While he spoke, Brazilians across the political spectrum in Rio de Janeiro were banging pots outside their windows in what has become a nightly protest against Bolsonaro’s handling of the coronavirus, The Times reported from Rio de Janeiro.

As of April 5, Brazil had 10,475 confirmed cases of the coronavirus, including 448 recorded deaths.

Experts say that because Brazil has high poverty rates, with many people living in close quarters, it could be highly vulnerable to the virus. The death toll could escalate rapidly.

With a total population of more than 212 million people, Brazil is the most heavily populated nation in South America. More than 80 percent of its people live in urban areas.

Farmers caught in the middle

Some accounts of the rising tensions between developers and conservationists in Brazil have failed to include the voices of farmers and cattle ranchers working in and near the Amazon rain forest.

The Christian Science Monitor Weekly has filled this gap by publishing a cover story recently that includes interviews with a number of Brazilian farmers.

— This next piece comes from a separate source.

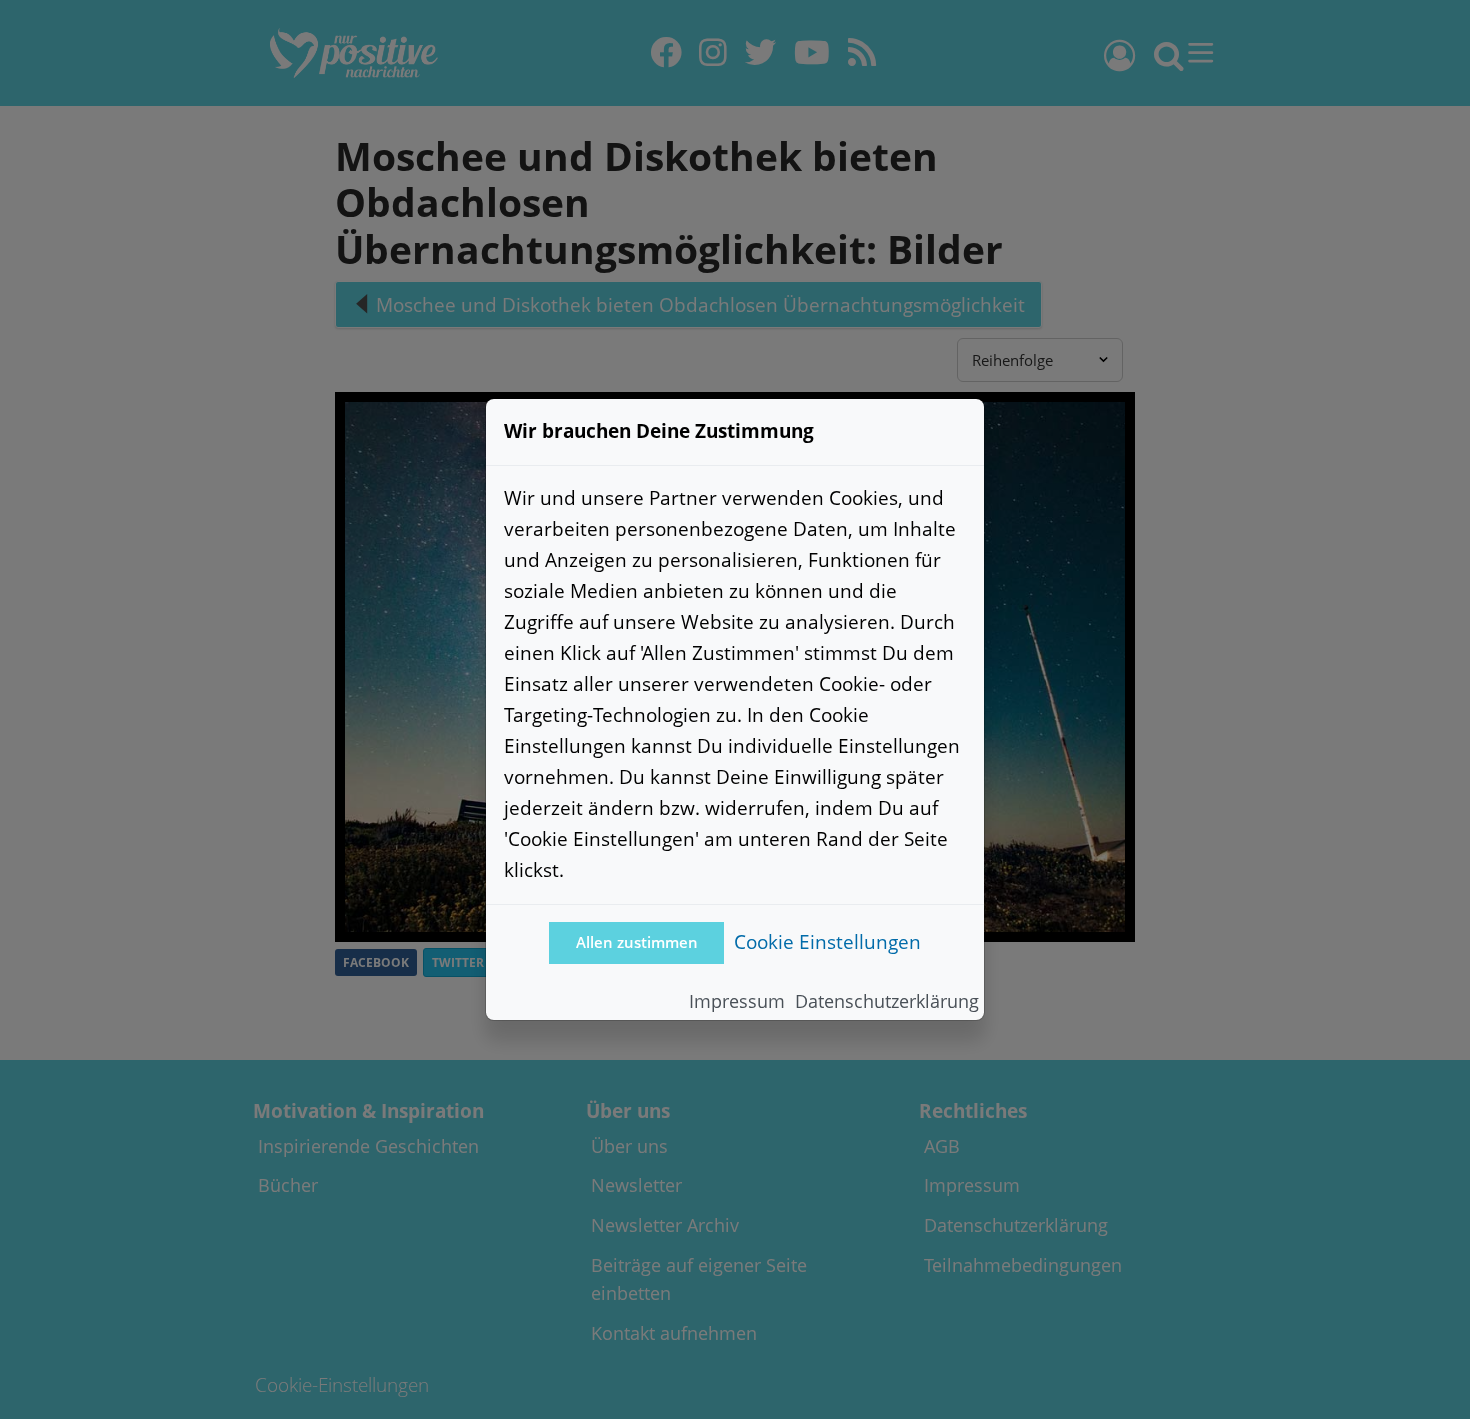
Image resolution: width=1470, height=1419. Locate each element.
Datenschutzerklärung (887, 1001)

Not all of them are bent on slashing and burning in the rain forest in order to expand their farmland. Some are trying to preserve parts of the rain forest, grow more trees, and engage in what’s called green cattle-ranching.

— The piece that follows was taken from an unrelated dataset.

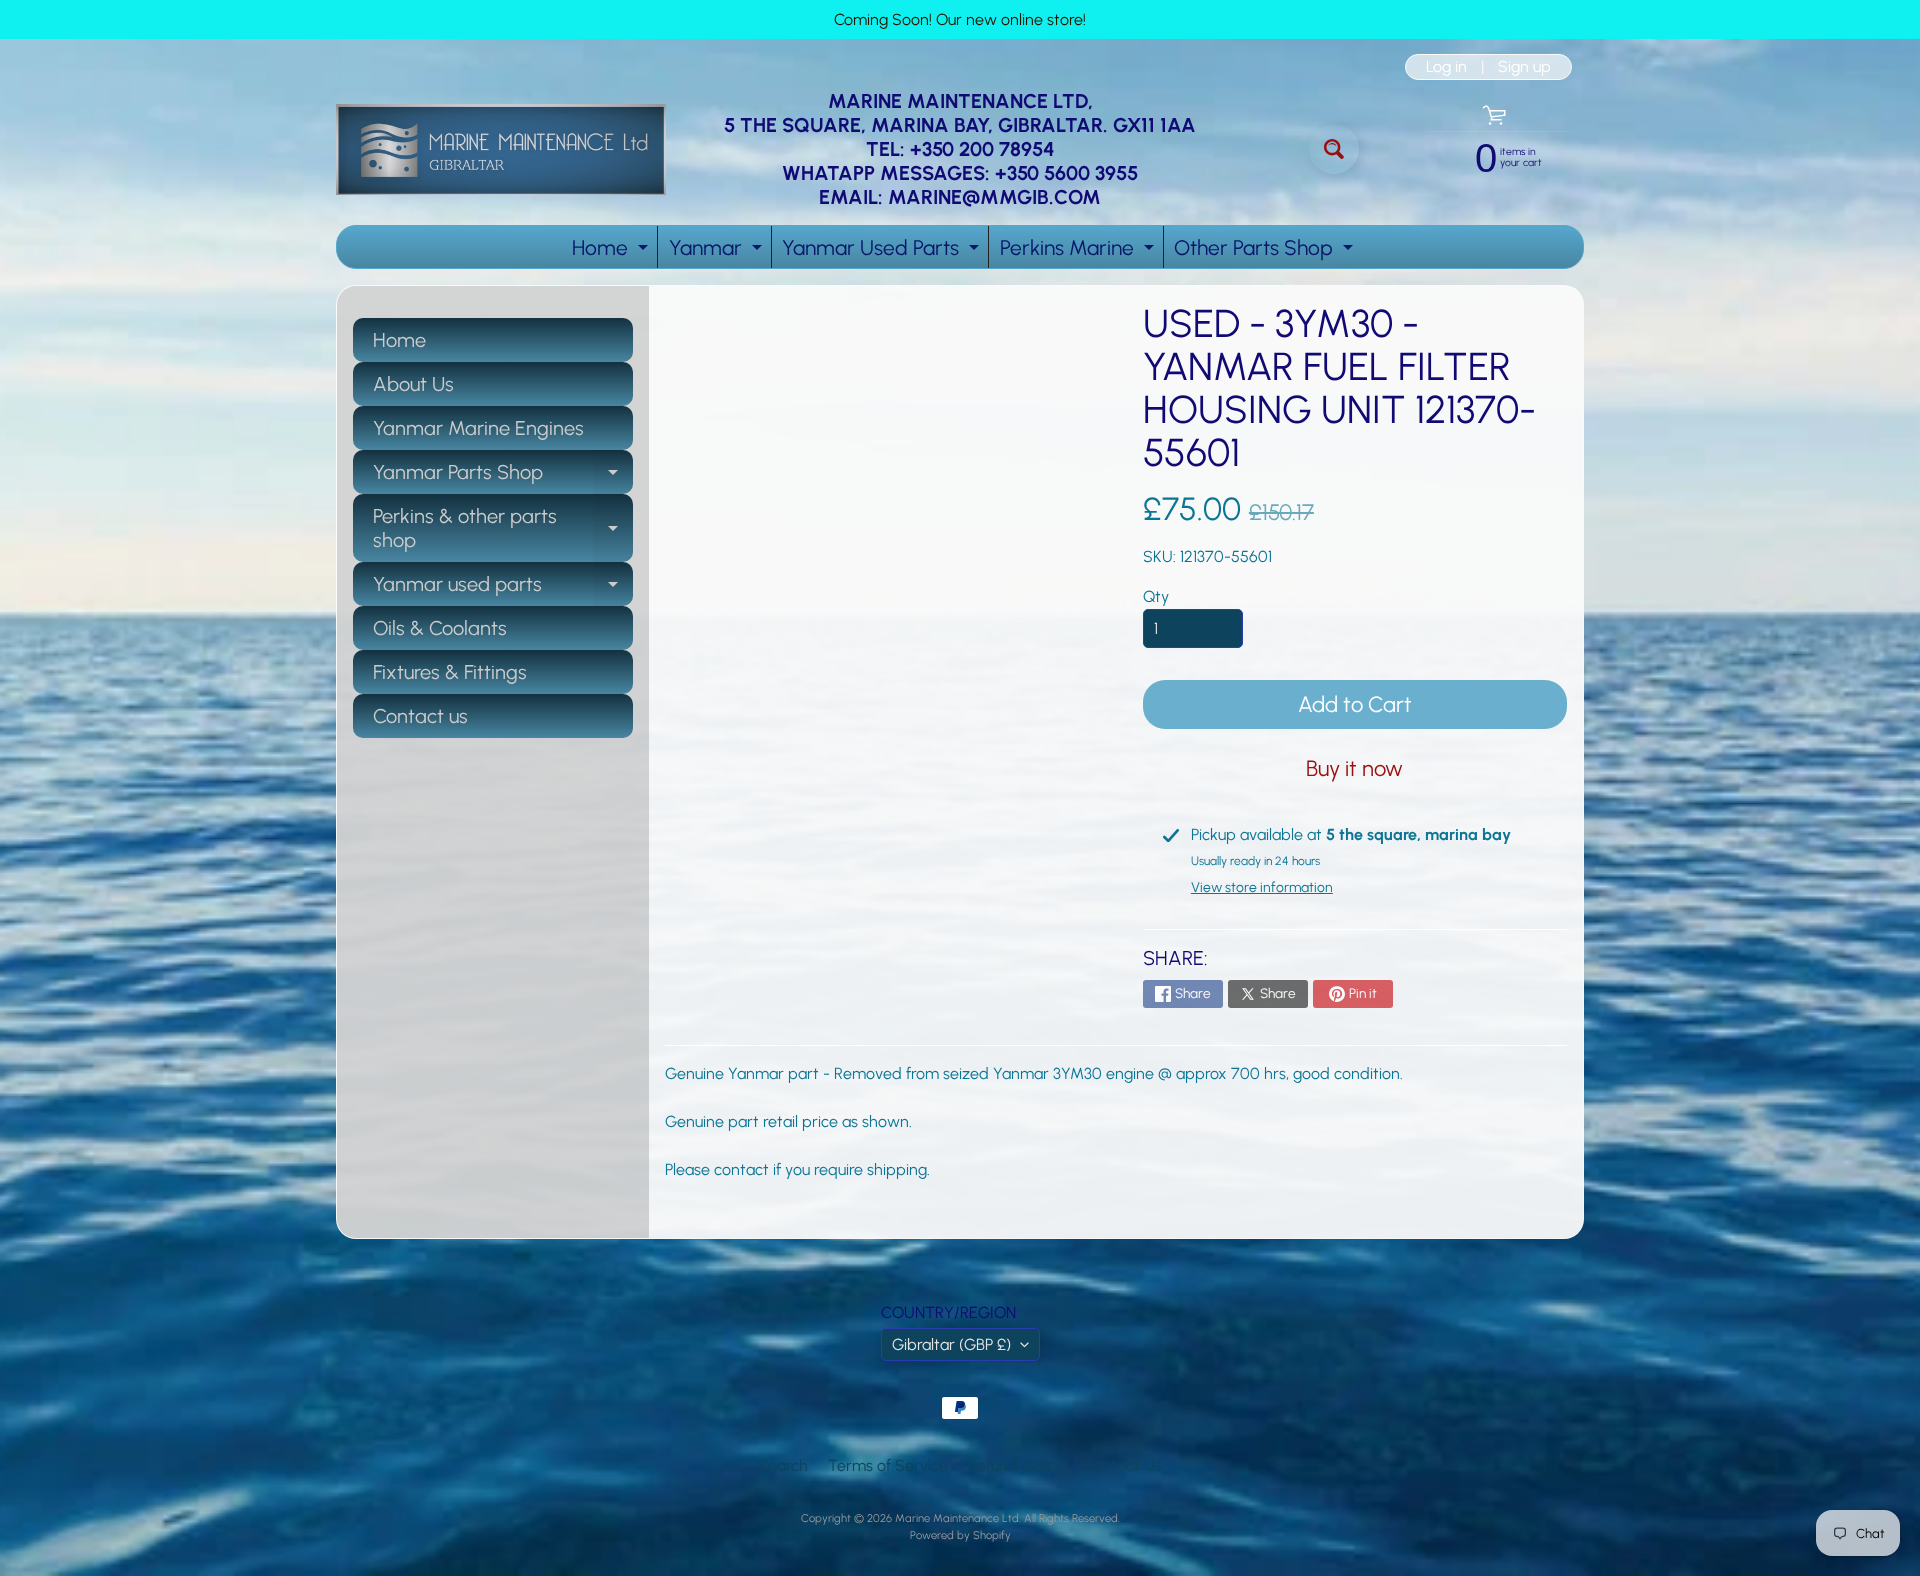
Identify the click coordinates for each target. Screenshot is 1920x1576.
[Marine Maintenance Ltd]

Cattle ranching is reported to be responsible for up to 80 percent of the deforestation in the Amazon, according to Yale University’s School of Forestry and Environmental Studies.

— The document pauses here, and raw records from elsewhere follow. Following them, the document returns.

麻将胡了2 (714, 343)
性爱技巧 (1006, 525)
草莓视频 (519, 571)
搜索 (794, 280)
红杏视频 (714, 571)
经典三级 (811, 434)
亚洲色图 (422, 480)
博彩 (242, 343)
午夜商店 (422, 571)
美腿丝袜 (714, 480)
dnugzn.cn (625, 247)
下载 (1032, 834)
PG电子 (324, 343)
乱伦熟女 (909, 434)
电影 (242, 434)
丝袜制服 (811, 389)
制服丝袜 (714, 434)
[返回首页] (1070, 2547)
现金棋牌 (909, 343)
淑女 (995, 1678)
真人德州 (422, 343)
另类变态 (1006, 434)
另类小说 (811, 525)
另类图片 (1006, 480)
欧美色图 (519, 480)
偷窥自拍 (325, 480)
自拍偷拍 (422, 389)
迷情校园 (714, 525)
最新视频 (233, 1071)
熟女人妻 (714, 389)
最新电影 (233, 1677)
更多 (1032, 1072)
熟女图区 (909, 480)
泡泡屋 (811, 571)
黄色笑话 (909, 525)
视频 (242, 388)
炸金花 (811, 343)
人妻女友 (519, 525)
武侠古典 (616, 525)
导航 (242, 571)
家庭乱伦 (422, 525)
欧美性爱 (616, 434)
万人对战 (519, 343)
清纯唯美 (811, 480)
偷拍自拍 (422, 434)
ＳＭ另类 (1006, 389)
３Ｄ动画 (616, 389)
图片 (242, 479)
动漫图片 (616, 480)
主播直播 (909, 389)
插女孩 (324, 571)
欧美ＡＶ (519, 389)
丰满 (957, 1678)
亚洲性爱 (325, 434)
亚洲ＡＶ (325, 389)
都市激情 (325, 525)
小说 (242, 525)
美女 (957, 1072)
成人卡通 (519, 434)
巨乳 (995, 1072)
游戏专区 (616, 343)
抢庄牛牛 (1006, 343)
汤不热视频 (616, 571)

But many cattle ranchers as well as farmers feel that they’re caught in the middle between environmental activists and Brazil’s ascendant economic development advocates.

The Monitor story was written by Sara Miller Llana based on her reporting from the Brazilian state of Mato Grosso and published on March 30.

Llana reports that in the past Brazil was a global model in forest preservation. The government maintains an environmental registry that shows who owns each piece of land and uses satellite imaging to monitor deforestation.

But with deforestation increasing and Bolsonaro pushing development, “many say more vigilance is needed—especially in the beef industry,” she says.

On the positive side, Llana reports that a sustainable cattle-ranching group called Pecsa, has been able to produce meat using more than 80 percent less land and emitting 85 percent fewer greenhouse gases than beef produced on conventional ranches.

Pecsa, which in Portuguese stands for Sustainable Cattle Ranching in the Amazon, is private company spun off from an NGO that seeks to turn degraded pastures into efficient operations without using a single acre of forest, even as the demand for beef from China continues to soar.

But Llana says that today, tensions between development and conservation supporters have never been greater, and especially since the election of Bolsonaro in 2018.

Llana says the issue of deforestation in the Amazon “comes at a time when the sense of urgency about climate change has reached a historic high, with many people looking at the preservation of the world’s largest tropical rainforest—and its ability to extract heat-trapping gases from the atmosphere—as crucial to the planet’s survival.”

Dan Southerland is RFA’s founding executive editor.